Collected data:
────────────────────

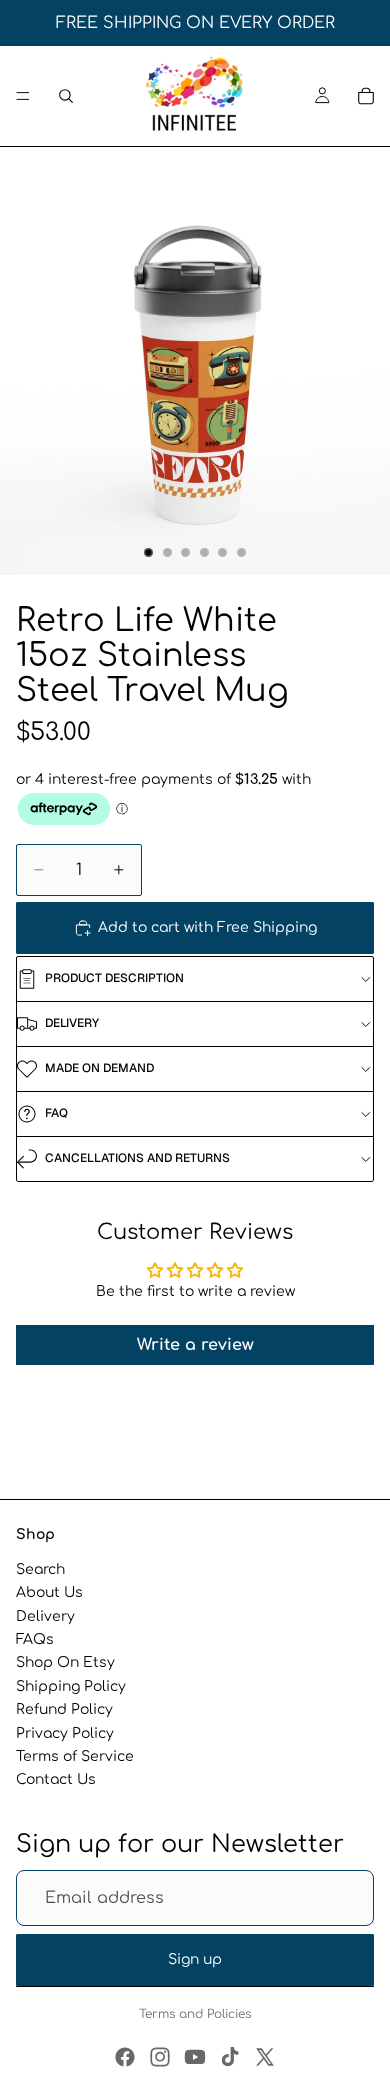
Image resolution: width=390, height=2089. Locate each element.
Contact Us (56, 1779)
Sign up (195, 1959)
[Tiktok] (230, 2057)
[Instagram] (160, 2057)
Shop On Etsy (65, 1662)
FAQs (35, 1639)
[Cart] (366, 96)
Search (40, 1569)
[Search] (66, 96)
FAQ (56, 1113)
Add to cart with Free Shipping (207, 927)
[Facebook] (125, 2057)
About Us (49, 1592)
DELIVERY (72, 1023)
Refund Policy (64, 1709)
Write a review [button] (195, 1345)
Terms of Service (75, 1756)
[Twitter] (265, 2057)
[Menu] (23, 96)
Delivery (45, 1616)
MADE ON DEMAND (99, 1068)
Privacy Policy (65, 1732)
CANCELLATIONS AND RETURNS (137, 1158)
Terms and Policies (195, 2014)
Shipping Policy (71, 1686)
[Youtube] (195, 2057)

────────────────────

- Required work
You are asked to reproduce word for word the line containing "[Twitter] (265, 2057)" and every subsequent line through the end of the entries.

- Your response
[Twitter] (265, 2057)
[Menu] (23, 96)
Delivery (45, 1616)
MADE ON DEMAND (99, 1068)
Privacy Policy (65, 1732)
CANCELLATIONS AND RETURNS (137, 1158)
Terms and Policies (195, 2014)
Shipping Policy (71, 1686)
[Youtube] (195, 2057)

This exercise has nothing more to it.